Low-Rank Approximation Toolbox: Analysis of the Randomized SVD

In the previous post, we looked at the randomized SVD. In this post, we continue this discussion by looking at the analysis of the randomized SVD. Our approach is adapted from a new analysis of the randomized SVD by Joel A. Tropp and Robert J. Webber.

There are many types of analysis one can do for the randomized SVD. For instance, letting $B$ be a matrix and $X$ the rank- $k$ output of the randomized SVD, natural questions include:

What is the expected error $\mathbb{E} \norm{X-B}$ measured in some norm $\norm{\cdot}$ ? What about expected squared error $\mathbb{E} \left\|X-B\right\|^2$ ? How do these answers change with different norms?
How large can the randomized SVD error $\norm{X - B}$ get except for some small failure probability $\delta$ ?
How close is the randomized SVD truncated to rank $\rho$ compared to the best rank- $\rho$ approximation to $B$ ?
How close are the singular values and vectors of the randomized SVD approximation $X$ compared to those of $B$ ?

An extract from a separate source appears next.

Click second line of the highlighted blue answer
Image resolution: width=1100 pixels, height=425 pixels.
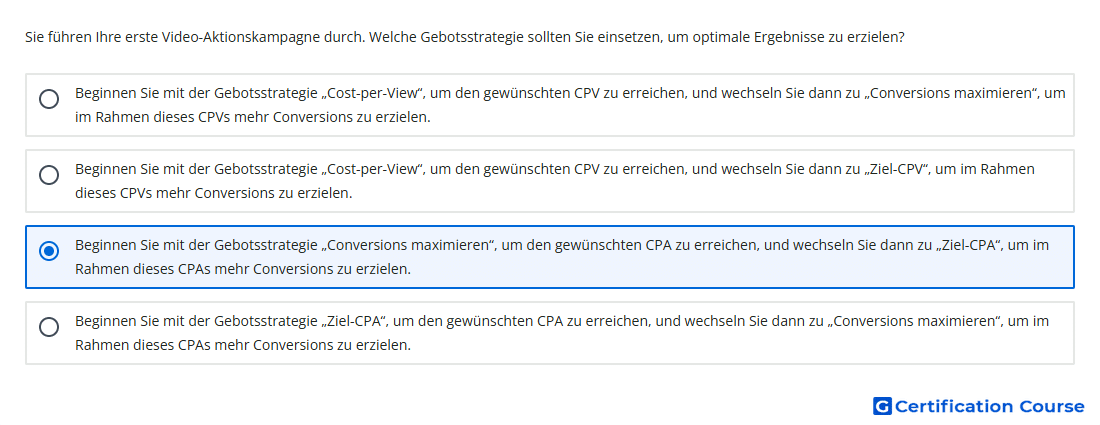pyautogui.click(x=243, y=269)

Implicitly and explicitly, the analysis of Tropp and Webber provides satisfactory answers to a number of these questions. In the interest of simplifying the presentation, we shall focus our presentation on just one of these questions, proving following result:

$\mathbb{E} \left\|B-X\right\|_{\rm F}^2 \le \left( 1 + \frac{k}{k-(r+1)}\right) \left\|B - \lowrank{B}_r \right\|_{\rm F}^2 \quad \text{for every $r \le k-2$}.$

Here, $\left\|\cdot\right\|_{\rm F}$ is the Frobenius norm. We encourage the interested reader to check out Tropp and Webber’s paper to see the methodology we summarize here used to prove numerous facts about the randomized SVD and its extensions using subspace iteration and block Krylov iteration.

Projection Formula

Let us recall the randomized SVD as we presented it in last post:

Collect information. Form $Y = B\Omega$ where $\Omega$ is an appropriately chosen $n\times k$ random matrix.
Orthogonalize. Compute an orthonormal basis $Q$ for the column space of $Y$ by, e.g., thin QR factorization.
Project. Form $C \coloneqq Q^*B$ , where ${}^*$ denotes the conjugate transpose.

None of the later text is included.